Mais que isso, este bóson era a última peça que faltava ser detectada experimentalmente do chamado Modelo Padrão – o mais avançado até hoje a explicar a estrutura e as interações da matéria. “Estruturas fundamentais que encontramos em qualquer lugar do Universo são explicadas por este corpo de conhecimento com uma precisão que até nos surpreende”, diz a física Marisilvia Donadelli, pesquisadora do Instituto de Física (IF) da USP atuando no experimento Atlas, do LHC. Ainda assim, nem tudo é elucidado por ele.
Modelo Padrão
Aparentemente simples, a tabela a seguir nos diz que tudo no Universo é formado pela seguintes partículas: 6 tipos de quarks, 6 léptons, 4 tipos de bósons, que são partículas mediadoras, mais o bóson de Higgs. Vamos conhecê-las mais de perto.

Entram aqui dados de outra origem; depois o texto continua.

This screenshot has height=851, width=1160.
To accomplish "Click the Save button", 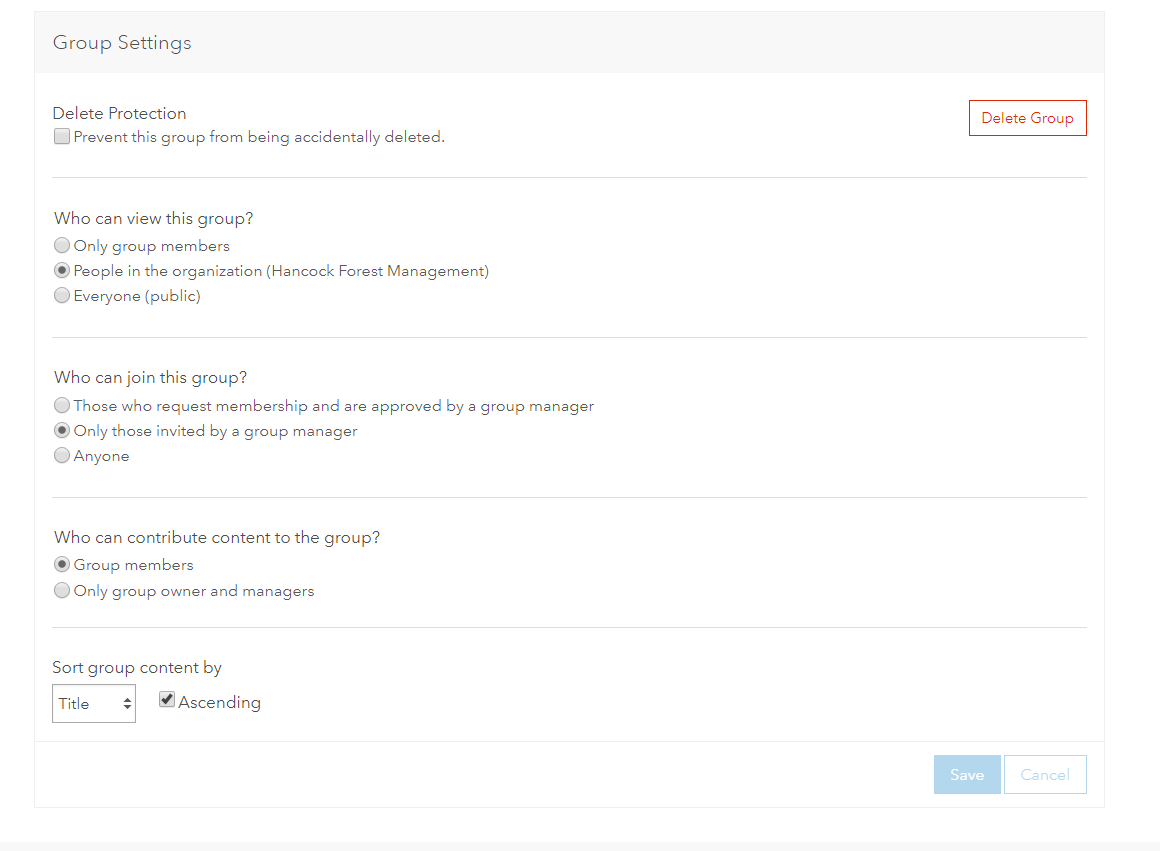I will pyautogui.click(x=967, y=775).
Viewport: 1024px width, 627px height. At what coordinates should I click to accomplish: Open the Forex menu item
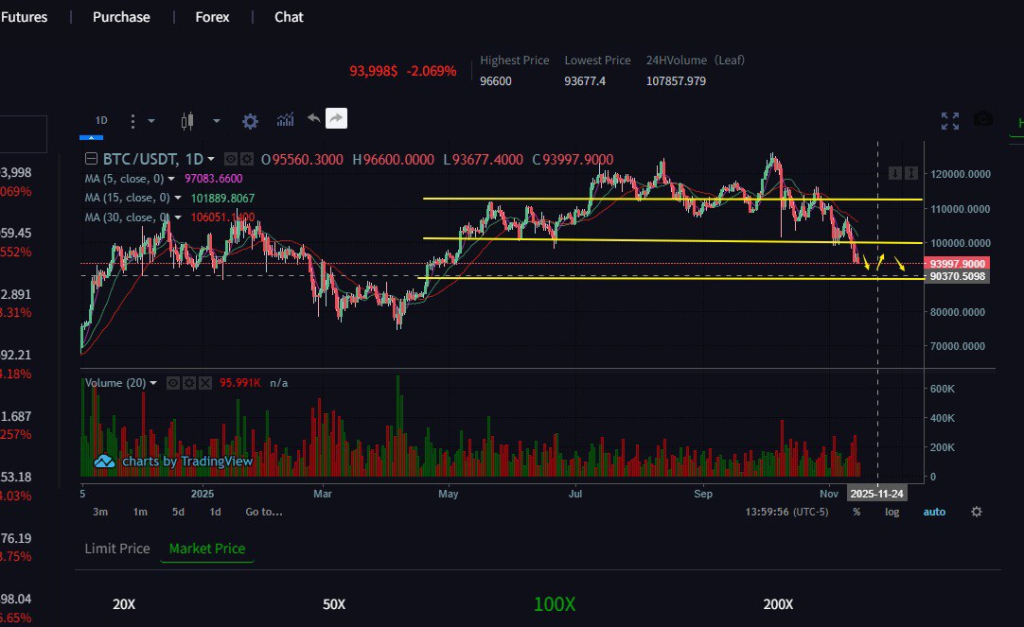[212, 17]
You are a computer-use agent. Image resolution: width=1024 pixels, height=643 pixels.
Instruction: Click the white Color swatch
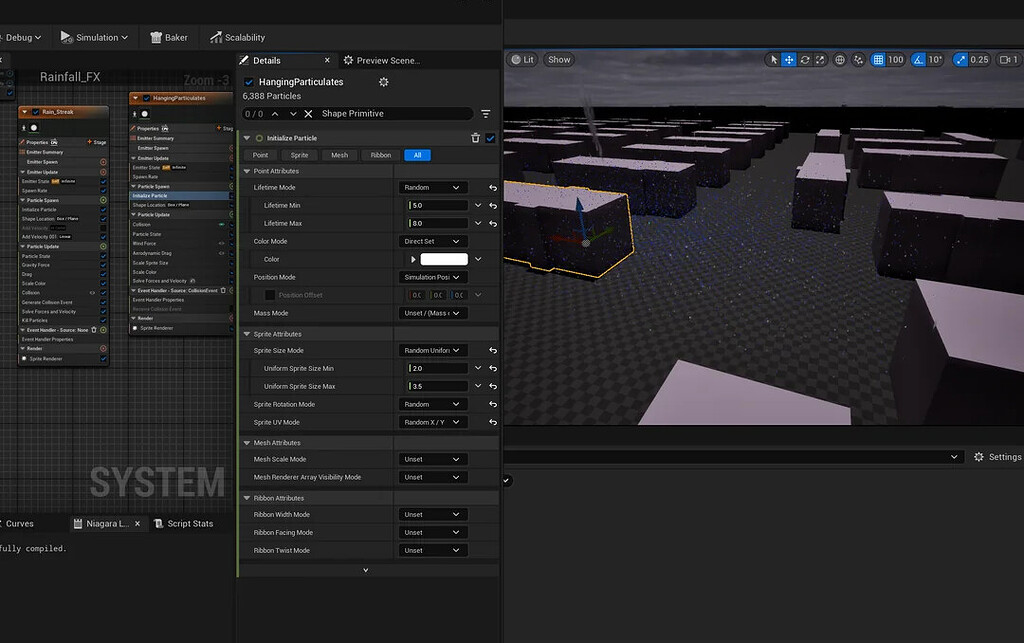point(444,259)
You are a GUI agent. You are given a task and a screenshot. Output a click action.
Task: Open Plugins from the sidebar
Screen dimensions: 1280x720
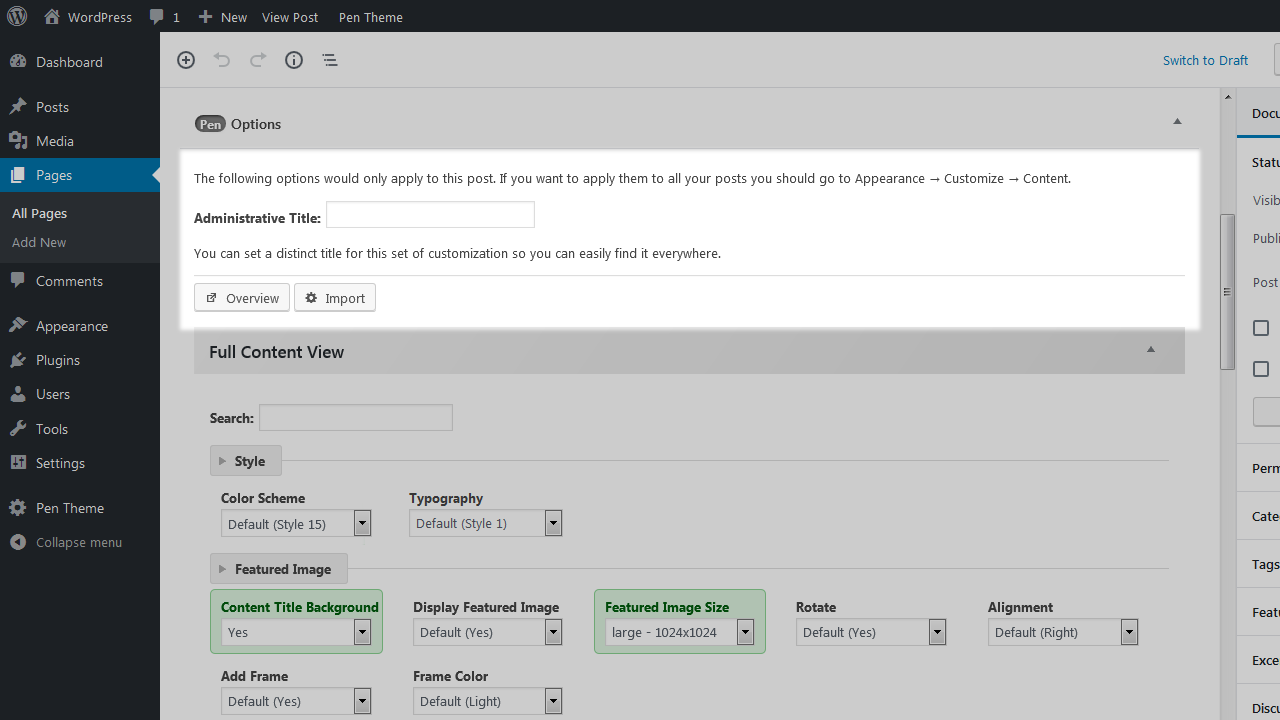click(x=57, y=360)
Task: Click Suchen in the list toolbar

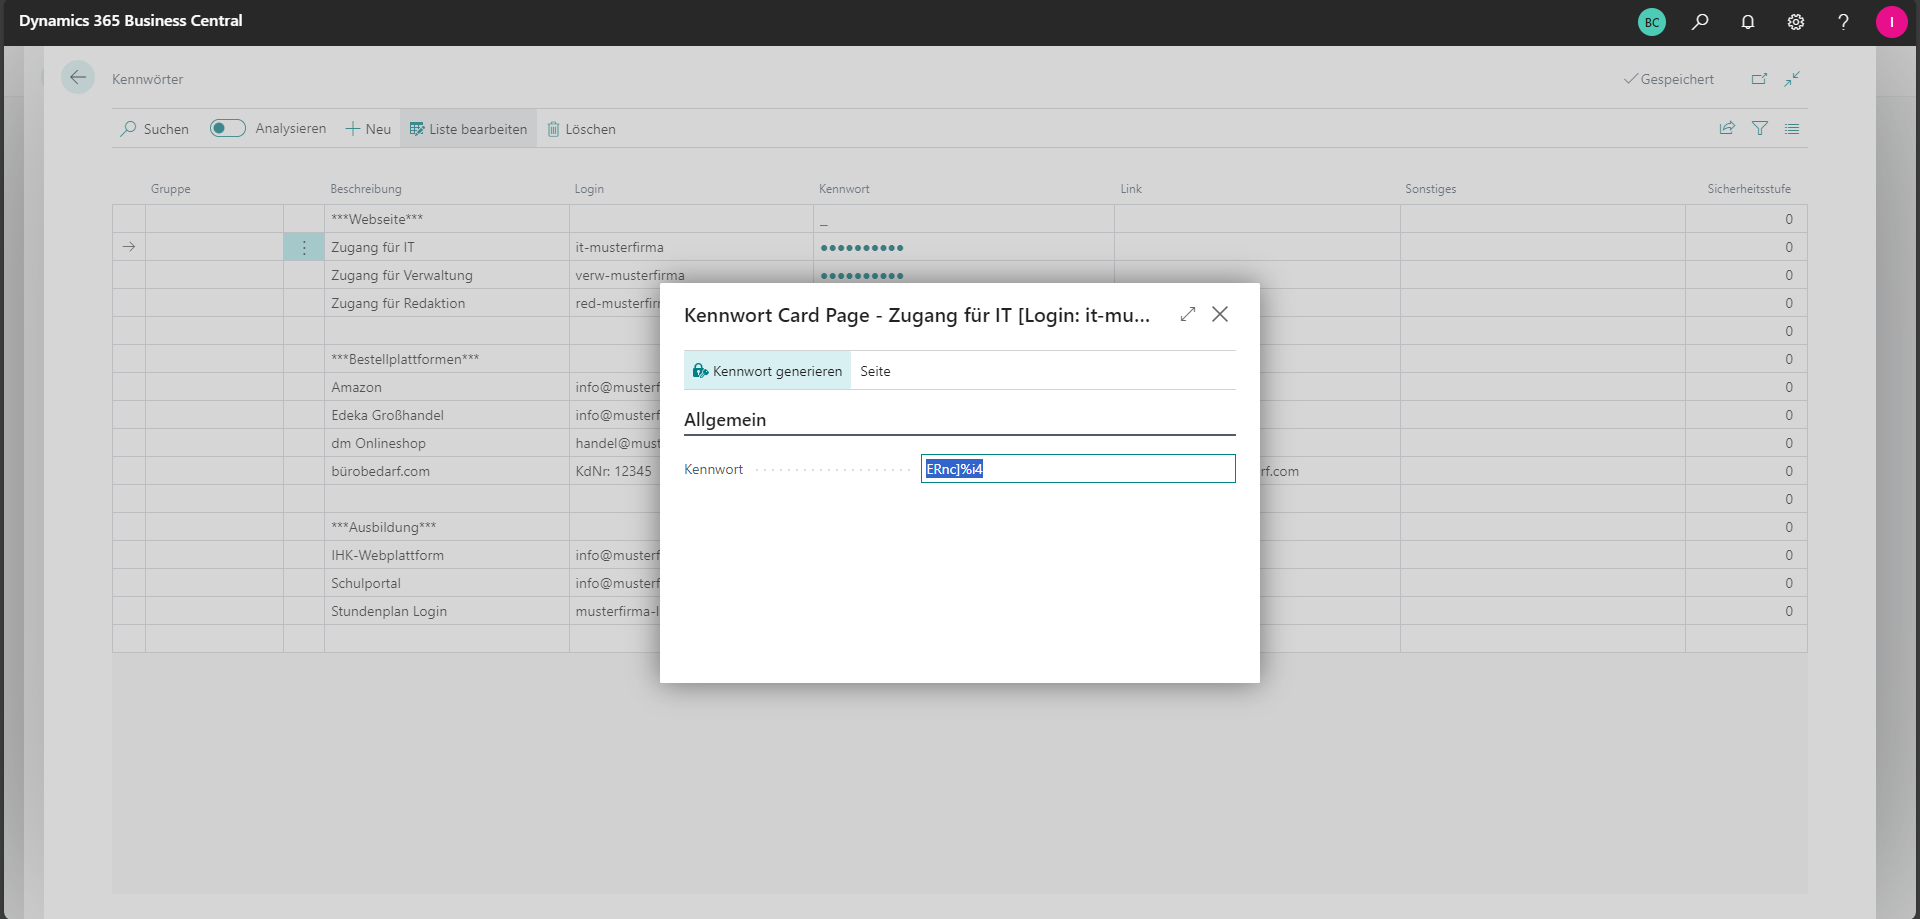Action: click(x=155, y=129)
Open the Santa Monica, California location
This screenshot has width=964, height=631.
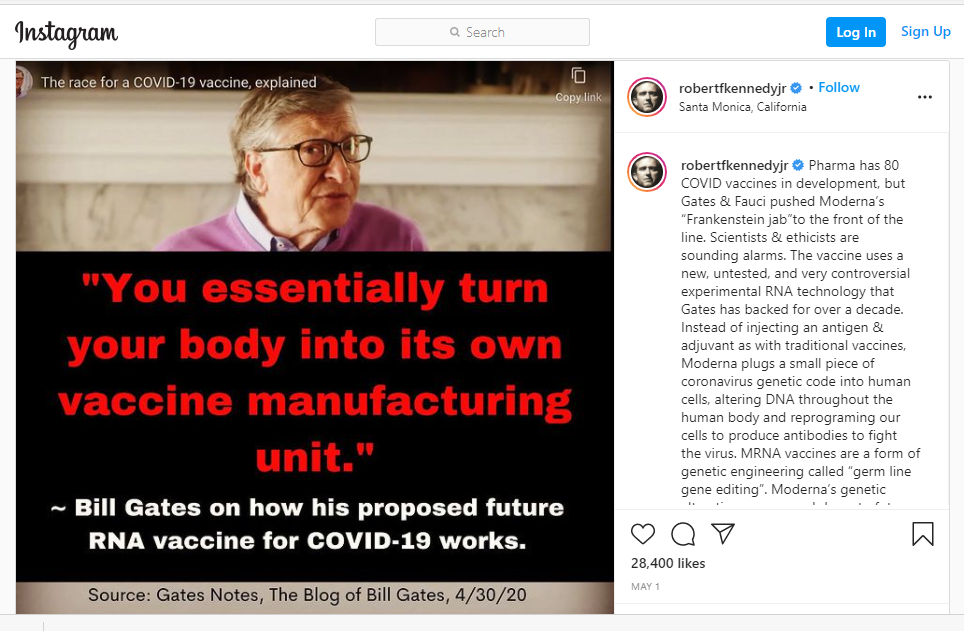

Em amarelo estão representados os glúons, partículas portadoras da força forte, atuando entre os quarks para mantê-los unidos dentro próton e do nêutron – Ilustração: Beatriz Abdalla/Jornal da USP
Outro tipo de bóson é o glúon. Ele é portador da força que mantém quarks dentro dos prótons e dos nêutrons; e os prótons e os nêutrons dentro do núcleo do átomo. Se não houvesse glúons, a força de repulsão entre os prótons (que têm carga positiva) impediria que eles ficassem juntos no núcleo. “O glúon é quem intermedia o que a gente chama de força forte entre os quarks. Glúons mantêm quarks grudados dentro do próton e do nêutron, e prótons e nêutrons grudados dentro do núcleo”, resume Marcelo Munhoz.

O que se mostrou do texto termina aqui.